Come già in Grecia, anche in Roma l’Oratoria fiorisce nel periodo di libertà, per poi decadere quando quella libertà finisce, soffocata dalla dittatura. E ci piace far coincidere la fine della libertà repubblicana con la fine dell’oratoria, anzi con la morte del suo più grande esponente, quel Cicerone che può andare a braccetto con l’altro grande dell’oratoria, il greco Demostene, la cui morte segna anche la fine della libertà greca.

L’eloquenza latina si perde nel tempo … oratore era senza dubbio quel Menenio Agrippa che con il suo apologo riuscì a convincere i plebei a recedere dai loro propositi secessionisti, ma, passando ad un’epoca sulla quale siamo molto meglio informati, valenti oratori furono senz’altro Scipione Emiliano, Lelio il Saggio, Metello Numido e altri ancora. È ovvio, in ogni modo, che tutti i personaggi politici e militari di un certo calibro dovevano essere abili nel parlare soprattutto perché dovevano convincere la gente a votarli.

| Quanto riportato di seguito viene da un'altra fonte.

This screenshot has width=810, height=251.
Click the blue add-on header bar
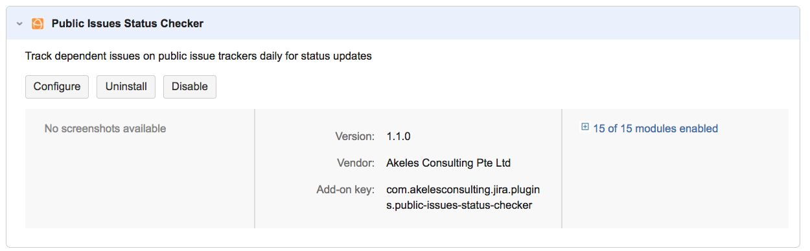tap(405, 23)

Il primo vero oratore latino, però, è ritenuto Marco Porcio Catone il Censore. Vigorosissimo, di sobria ed incisiva eloquenza, senza fronzoli stilistici, per il Censore quello che contava era la sostanza e l’argomento; il suo motto, infatti, era ”rem tene, verba sequentur” (sii padrone del concetto, le parole verranno da sole). In pratica Catone il Censore era l’opposto di Cicerone: senza peli sulla lingua, la sua parola era rude, corposa, aspra e mordace, avendo però, il sostegno di una vita integra e onesta.

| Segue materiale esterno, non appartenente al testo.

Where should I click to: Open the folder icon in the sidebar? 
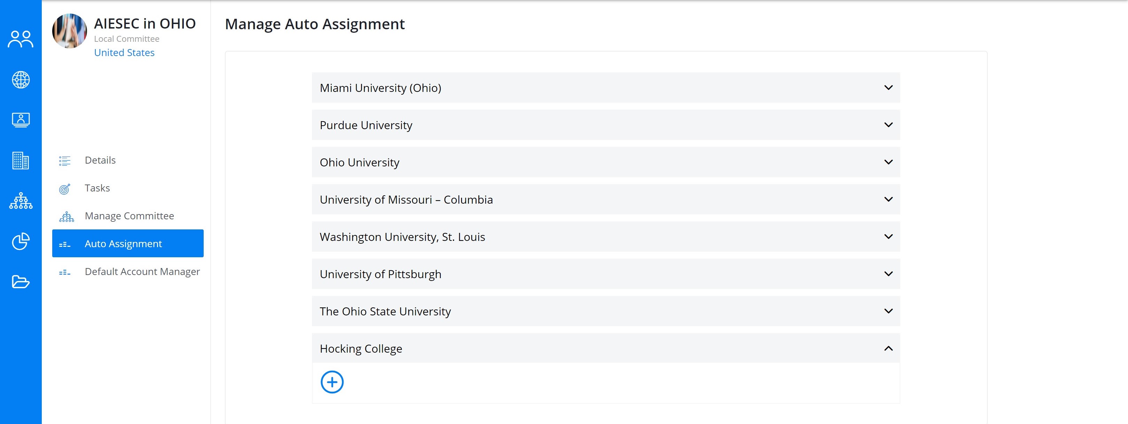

Un ricordo speciale nell’eloquenza pre-ciceroniana spetta anche ai fratelli Gracchi. Da quanto c’è giunto attraverso Plutarco, sappiamo che l’eloquenza di Tiberio Gracco era infiammante e le sue parole taglienti come la spada. Ancora più importante è il fratello Caio Gracco, uomo di profonda rettitudine morale, onesto ed integro da poter competere con gli antichi padri di Roma. Di lui Cicerone disse: “Non so se egli abbia avuto qualcuno pari nell’eloquenza”.

Tra gli oratori precedenti l’Arpinate, troviamo anche un Marco Antonio, nato a Roma nel 143 a.C. ed avo del più conosciuto triumviro Marco Antonio. Nelle “Tuscolane” Cicerone lo reputò il più eloquente tra gli oratori che aveva udito e lo citò spesso nelle sue opere retoriche. Marco Antonio fu un conservatore ed ebbe anche una buona carriera politica culminante nel consolato del 99 a.C.. Egli fu soprattutto un oratore giudiziario e compare come interlocutore nel "De Oratore" di Cicerone, dove sostiene l’inutilità della cultura e l’importanza dell’inventiva. Di lui circolava un trattato di retorica, il "De ratione dicendi". Marco Antonio fu fatto uccidere a Roma nel 87 a.C. da Caio Mario.

Altro grande oratore fu Licinio Crasso, morto nel 91 a.C. e quindi da non confondere con il triumviro Marco Licinio Crasso morto nel 53 a.C.. Cicerone lo stimò moltissimo e, probabilmente, invidiava anche alcune qualità che quello possedeva. Secondo l’Arpinate, Crasso era il più perfetto oratore dell’età precedente la sua e lo giudicò “al tempo stesso ornato e conciso”. Si tratta davvero di una lode grandissima: l’ornamento e la semplicità sono difficili da trovare insieme e lo stesso Cicerone era sempre ornatissimo, ma non sempre conciso.

Con Quinto Ortensio Ortalo, di cui parleremo a parte, siamo giunti al tempo di Cicerone.

Al periodo in cui fiorì Cicerone appartiene un’opera retorica dal titolo “Retorica ad Herennium”. Essa, attribuita dai manoscritti a Cicerone, per la diversità di stile e di pensiero con l’Arpinate, è, dai critici, assegnata ad altri autori del tempo come, ad esempio, il retore Cornificio.

L’opera è giunta fino a noi; si tratta di un manuale, in 4 libri, per l’apprendimento dell’eloquenza. Essa sviluppa i 5 punti fondamentali dell’oratoria:

- l’INVENTIO (come trovare gli argomenti adatti);

- la DISPOSITIO (come disporre il discorso);

- l’ELOCUTIO (lo stile);

- la MEMORIA (il ricordare gli argomenti);

- la PRONUNCIATIO (il modo di esporre, atteggiamento, voce, volto, gesti).